----- Extracted material
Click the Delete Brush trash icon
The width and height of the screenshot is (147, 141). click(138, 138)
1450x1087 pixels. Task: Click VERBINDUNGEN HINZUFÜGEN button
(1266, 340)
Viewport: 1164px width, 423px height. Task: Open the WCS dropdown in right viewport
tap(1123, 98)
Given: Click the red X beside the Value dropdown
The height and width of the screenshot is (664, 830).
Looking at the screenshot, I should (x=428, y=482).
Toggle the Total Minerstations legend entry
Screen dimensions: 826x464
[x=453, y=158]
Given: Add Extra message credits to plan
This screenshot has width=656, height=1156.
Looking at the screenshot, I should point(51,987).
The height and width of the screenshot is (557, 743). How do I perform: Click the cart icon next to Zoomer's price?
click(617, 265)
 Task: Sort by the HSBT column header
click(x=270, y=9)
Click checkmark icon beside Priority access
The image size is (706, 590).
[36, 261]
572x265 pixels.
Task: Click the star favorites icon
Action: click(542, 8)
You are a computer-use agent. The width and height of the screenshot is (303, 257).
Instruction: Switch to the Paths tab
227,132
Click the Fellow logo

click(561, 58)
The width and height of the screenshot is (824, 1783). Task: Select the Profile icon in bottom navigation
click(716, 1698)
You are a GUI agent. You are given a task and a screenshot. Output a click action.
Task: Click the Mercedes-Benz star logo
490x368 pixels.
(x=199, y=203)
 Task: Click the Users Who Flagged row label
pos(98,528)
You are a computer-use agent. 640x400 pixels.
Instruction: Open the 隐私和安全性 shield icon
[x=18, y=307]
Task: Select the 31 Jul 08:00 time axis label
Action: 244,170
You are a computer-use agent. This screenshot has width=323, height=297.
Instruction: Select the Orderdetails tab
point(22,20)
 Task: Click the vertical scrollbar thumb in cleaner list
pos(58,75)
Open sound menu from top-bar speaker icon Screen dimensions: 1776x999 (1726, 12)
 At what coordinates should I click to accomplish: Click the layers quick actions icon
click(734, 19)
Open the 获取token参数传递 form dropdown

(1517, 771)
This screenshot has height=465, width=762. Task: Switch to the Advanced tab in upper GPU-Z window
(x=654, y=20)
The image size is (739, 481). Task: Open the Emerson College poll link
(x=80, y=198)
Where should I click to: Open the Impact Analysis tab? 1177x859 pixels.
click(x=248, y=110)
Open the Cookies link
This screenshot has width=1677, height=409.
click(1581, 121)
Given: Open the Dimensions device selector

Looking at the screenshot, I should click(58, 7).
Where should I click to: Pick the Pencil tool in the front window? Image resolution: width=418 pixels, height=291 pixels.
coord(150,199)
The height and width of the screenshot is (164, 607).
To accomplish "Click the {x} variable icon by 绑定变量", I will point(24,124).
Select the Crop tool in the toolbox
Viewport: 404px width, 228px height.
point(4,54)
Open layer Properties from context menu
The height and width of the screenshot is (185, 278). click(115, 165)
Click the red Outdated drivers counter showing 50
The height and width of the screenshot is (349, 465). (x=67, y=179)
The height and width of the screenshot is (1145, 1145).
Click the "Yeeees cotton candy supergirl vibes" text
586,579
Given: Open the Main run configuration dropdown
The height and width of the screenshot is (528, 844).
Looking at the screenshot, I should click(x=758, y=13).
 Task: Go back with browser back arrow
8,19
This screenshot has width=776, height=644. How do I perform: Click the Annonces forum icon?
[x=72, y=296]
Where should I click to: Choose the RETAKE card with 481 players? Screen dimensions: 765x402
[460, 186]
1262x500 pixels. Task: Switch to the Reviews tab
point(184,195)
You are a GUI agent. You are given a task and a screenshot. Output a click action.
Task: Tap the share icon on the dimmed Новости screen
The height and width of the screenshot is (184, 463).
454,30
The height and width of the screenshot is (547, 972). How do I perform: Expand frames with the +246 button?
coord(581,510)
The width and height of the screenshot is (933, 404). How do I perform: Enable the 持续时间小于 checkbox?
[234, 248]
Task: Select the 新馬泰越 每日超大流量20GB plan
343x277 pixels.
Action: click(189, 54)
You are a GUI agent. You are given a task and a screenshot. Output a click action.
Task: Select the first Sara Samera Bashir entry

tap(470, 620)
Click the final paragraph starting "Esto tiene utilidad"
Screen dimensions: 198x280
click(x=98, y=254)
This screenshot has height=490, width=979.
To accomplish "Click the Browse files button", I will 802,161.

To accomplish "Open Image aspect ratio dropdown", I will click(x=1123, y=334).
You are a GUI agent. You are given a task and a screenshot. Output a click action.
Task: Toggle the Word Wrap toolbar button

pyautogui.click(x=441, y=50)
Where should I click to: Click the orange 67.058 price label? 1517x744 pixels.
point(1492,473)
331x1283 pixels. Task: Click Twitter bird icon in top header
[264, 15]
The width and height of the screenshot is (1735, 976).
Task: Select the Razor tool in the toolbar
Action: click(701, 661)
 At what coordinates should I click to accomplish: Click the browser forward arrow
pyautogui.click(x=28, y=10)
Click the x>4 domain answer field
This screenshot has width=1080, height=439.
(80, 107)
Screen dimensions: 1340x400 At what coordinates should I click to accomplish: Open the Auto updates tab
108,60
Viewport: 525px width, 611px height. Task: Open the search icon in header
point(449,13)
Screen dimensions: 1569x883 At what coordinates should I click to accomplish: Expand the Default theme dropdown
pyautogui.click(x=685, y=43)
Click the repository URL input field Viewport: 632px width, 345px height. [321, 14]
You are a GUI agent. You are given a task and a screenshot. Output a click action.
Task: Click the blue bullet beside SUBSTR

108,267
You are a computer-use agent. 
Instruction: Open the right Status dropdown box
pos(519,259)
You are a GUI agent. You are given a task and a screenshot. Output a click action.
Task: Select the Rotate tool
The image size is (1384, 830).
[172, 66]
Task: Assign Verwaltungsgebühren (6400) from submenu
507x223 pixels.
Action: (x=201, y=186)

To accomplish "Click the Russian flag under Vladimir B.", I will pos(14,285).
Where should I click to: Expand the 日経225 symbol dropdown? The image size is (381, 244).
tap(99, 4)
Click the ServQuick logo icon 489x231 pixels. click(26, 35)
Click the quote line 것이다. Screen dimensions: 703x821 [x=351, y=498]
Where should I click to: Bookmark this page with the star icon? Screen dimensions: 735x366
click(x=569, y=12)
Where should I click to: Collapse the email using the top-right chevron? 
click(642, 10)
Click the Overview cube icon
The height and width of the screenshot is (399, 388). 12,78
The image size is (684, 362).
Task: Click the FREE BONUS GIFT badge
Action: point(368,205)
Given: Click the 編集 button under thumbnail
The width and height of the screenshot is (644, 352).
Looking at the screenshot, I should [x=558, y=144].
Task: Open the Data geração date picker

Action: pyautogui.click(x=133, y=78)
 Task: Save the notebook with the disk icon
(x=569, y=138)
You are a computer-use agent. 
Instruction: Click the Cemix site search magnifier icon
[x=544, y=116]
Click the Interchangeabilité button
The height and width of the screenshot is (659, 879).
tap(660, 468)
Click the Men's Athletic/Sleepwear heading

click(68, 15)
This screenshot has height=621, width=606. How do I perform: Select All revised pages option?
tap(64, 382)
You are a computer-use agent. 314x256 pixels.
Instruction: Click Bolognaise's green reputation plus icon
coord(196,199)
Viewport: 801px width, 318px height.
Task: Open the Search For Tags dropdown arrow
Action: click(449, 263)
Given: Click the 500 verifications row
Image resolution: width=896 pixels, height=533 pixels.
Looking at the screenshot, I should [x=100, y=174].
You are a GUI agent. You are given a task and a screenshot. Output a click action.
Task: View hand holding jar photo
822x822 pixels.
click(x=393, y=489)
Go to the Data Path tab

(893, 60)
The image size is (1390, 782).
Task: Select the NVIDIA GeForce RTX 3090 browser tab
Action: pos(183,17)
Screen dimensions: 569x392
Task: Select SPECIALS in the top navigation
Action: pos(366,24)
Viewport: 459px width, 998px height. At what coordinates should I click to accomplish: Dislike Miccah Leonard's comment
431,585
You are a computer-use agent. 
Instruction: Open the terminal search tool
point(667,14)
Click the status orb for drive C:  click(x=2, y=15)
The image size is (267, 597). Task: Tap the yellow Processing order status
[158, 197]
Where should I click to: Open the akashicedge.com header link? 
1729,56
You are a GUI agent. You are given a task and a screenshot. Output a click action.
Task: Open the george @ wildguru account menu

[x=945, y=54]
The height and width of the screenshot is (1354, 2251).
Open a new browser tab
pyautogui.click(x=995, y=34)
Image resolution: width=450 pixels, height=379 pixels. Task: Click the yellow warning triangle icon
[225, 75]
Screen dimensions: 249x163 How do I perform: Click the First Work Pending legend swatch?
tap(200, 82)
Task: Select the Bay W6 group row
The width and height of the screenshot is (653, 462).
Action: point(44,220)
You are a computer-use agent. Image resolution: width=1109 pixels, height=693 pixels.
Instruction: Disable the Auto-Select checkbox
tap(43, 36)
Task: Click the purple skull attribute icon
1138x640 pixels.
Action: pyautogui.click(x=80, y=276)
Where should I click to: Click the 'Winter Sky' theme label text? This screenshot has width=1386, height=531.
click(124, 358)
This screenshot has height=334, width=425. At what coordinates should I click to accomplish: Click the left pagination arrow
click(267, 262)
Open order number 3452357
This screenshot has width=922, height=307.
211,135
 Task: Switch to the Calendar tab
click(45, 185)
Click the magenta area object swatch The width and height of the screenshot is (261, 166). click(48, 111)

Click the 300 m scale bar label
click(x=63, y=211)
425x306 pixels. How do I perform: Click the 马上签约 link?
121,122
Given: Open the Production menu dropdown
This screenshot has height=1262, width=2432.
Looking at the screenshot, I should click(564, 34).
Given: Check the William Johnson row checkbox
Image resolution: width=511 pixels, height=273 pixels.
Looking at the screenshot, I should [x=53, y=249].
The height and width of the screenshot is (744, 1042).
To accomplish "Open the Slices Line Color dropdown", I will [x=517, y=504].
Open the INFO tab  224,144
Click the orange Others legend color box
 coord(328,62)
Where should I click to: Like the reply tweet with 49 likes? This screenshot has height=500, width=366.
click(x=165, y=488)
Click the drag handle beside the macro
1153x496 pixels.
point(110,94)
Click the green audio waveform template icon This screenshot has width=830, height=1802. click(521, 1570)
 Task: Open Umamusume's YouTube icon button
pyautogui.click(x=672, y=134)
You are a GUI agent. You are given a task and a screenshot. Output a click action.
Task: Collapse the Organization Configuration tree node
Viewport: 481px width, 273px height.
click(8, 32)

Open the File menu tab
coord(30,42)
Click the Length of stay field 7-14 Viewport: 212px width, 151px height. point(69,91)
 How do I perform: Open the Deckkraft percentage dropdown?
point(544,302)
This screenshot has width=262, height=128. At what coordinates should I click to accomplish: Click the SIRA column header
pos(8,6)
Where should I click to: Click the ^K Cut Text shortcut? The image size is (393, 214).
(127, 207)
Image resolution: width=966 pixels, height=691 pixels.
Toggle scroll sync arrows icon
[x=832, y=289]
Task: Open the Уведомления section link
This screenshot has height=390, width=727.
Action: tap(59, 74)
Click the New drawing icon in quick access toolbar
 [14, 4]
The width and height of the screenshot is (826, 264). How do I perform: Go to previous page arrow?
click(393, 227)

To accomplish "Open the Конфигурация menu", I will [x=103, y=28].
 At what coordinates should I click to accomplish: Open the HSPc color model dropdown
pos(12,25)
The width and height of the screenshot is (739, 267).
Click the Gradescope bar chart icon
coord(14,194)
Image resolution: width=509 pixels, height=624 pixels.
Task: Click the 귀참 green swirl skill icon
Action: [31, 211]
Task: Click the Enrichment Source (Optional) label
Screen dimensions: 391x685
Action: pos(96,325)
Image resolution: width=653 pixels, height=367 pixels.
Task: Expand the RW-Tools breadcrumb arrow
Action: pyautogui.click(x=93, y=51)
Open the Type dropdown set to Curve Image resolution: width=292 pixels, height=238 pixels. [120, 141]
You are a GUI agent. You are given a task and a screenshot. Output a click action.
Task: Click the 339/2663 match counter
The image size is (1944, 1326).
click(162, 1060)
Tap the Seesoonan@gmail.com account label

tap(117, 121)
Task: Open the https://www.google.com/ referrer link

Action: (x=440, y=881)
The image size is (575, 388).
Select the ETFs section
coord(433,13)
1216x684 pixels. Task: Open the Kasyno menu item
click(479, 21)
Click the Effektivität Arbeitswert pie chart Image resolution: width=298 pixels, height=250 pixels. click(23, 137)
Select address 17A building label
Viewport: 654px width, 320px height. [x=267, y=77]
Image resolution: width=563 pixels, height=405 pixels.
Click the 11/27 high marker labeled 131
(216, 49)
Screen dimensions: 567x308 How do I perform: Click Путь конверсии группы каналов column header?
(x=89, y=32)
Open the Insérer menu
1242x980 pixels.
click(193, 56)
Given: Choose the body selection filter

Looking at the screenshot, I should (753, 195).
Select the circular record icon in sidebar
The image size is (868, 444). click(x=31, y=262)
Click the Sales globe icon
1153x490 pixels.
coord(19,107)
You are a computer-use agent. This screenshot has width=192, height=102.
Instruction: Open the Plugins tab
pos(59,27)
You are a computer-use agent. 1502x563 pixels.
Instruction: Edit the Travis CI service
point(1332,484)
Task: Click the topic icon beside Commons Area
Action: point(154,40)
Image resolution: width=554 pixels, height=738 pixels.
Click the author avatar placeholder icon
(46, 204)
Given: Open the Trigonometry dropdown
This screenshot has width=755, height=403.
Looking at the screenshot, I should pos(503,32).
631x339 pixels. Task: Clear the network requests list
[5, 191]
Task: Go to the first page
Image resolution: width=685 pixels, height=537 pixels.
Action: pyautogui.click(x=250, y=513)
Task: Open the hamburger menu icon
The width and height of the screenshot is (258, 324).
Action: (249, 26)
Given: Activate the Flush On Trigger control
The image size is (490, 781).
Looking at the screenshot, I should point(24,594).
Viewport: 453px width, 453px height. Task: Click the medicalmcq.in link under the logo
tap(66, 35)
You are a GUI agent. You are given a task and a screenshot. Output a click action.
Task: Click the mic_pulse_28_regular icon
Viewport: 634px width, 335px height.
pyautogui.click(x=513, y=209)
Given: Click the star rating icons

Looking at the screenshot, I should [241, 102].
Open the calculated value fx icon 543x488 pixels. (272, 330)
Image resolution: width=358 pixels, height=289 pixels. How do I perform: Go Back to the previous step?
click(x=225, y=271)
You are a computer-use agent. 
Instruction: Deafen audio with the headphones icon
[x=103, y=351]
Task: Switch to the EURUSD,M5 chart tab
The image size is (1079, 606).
----------
§ **Task details**:
Pick out and copy every line in the entries above that contains the word "from". Case counts.

§ **Result of the task**:
Open sound menu from top-bar speaker icon Screen dimensions: 1776x999 (1726, 12)
Open layer Properties from context menu
Task: Assign Verwaltungsgebühren (6400) from submenu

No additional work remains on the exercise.